Так юрк, фырк и жуж Млодзиевского, умницы, на косность быта вокруг имели значимость лишь при условье солидной подставки, — того же все быта; от жизненных встреч и внимательного изученья жестов профессора мне отложился он мыслью о том, что и большие головы при малых телах не могли сдвинуть косностей.
Не большие мысли тут нужны были: большие дела!
Другой образ встает, подаваемый памятью с математиками; не математик, а физик, окончивший математический факультет с математической выправкою, называющий себя учеником отца, хотя был по возрасту близким отцу — Николай Алексеевич Умов; мне он особенно удивителен сочетанием блеска, ума, прекраснейших душевных качеств; и — скуки; такова реакция Умова на быт, как на лакмусовую бумажку; сунь одних людей в этот быт, и человек окрасится в красный цвет холерически развиваемых интересов к быту, затрепыхается в нем, как воробей в пыли (тем хуже для него!), являя интересное, нескучное зрелище, но… неприятное зрелище; другой человек, сунь его в этот быт, окрасится интенсивно синею скукою; интересный в статьях Бобынин реагировал на быт потрясающей скукою, развиваемой им; Млодзиевский — развивал перепыхи; Бобынин мне симпатичнее.
Умов был тоже скучен, при разгляде издали, а таким разглядом были мне его посещения нас, разговоры его с моей матерью и т. д.: по существу он — живая умница, интереснейший человек, глубокий ученый, философ, чуткий к красоте, общественный деятель; как-то: он волновался проблемами демократизации знаний; читал физику и медикам, и агрономам, живо действовал в комиссии по реформе средней школы в 1898 году; не ограничиваясь публичными речами, прекрасными по форме, глубокими по содержанию, он печатал статьи в журналах и газетах, организовывал и двигал «Общество содействия опытных наук» имени Леденцова;60 болел студенческими волнениями; в эпоху Кассо он демонстративно ушел из Университета;61 друг и постоянный собеседник Мечникова (в бытность последнего в Одессе) и Сеченова62, — разумеется, он не был «скучен»; он казался таким мне в условиях быта, где ему предлагалось не блистать афоризмами, а говорить так, как «у нас» говорят; пресловутое «у нас» деформировало мне мои детские представления о впоследствии столь любимом профессоре. Но даже в скуке в нем было нечто монументальное; не просто скуку он выявлял, а саму, так сказать, энтропию, мировое рассеяние энергии.

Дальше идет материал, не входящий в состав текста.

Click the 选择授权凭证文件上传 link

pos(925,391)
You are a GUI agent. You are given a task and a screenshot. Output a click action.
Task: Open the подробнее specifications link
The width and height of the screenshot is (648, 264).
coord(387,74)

Но эта скука получала и объяснение, и раскрытие, когда Николай Алексеевич всходил на кафедру: сверкать умом, жизнью, блеском, срывать голубой покров неба и показывать коперниканскую пустоту в величавых жестах и в величавых афоризмах, которые он не выговаривал, а напевно изрекал, простерши руки и ставя перед нами то мысль Томсона, то мысль Максвелла, то свою собственную: «На часах вселенной ударит полночь…» Пауза: «Тогда начнется — час первый…» Или: «Мы — сыны светозарного эфира»… или: «Ньютоново представление силы описало магический круг вокруг атома…» Он любил пышность не фразы, а углубленной мысли, к которой долго подбирал образ… И образы его были крылаты; он ширял на них; и ставились они перед сознанием нашим всегда неожиданно, при демонстрации очень помпезно обставленного опыта. Он любил помпу в хорошем смысле; и поражал наше студенческое воображение [Эта любовь к эстетике опыта получает освещение в эстетическом восприятии самой физической вселенной, как арфы, Н. А. (См. очерк, посвященный Н. А. Умову профессором А. И. Бачинским)63].
Никогда не забуду, как однажды по взмаху его руки упали все занавески в физической аудитории: мы — остались во мраке; вспыхнул луч проекционного фонаря, с потолка спустилась веревка с гирею, которую раскачали тут же; и мы внятно тогда увидели на экране появление тени и отлетание тени; а мрак пропел голосом Умова: «Мы присутствуем при вращении земли вокруг оси».
А как он готовил нас к событию обнародования трех принципов Ньютона! И, подготовив, вывесил гигантский плакат с аршинными буквами: «Principia, sive leges motus» (Принципы, или законы движения); войдя, мы ахнули; а он, подхвативши наш «ах», с великолепною простотою, но образно, вскрыл нам ньютонову мысль.
Он вводил в суть вопроса, как жрец, сперва протомив подготовкою; взвивал занавесь, и мы видели не историю становленья вопроса, а некую драму-мистерию; так, пленив нас вопросом, он углублялся уже в детализацию и раскрытие чисто математических формул.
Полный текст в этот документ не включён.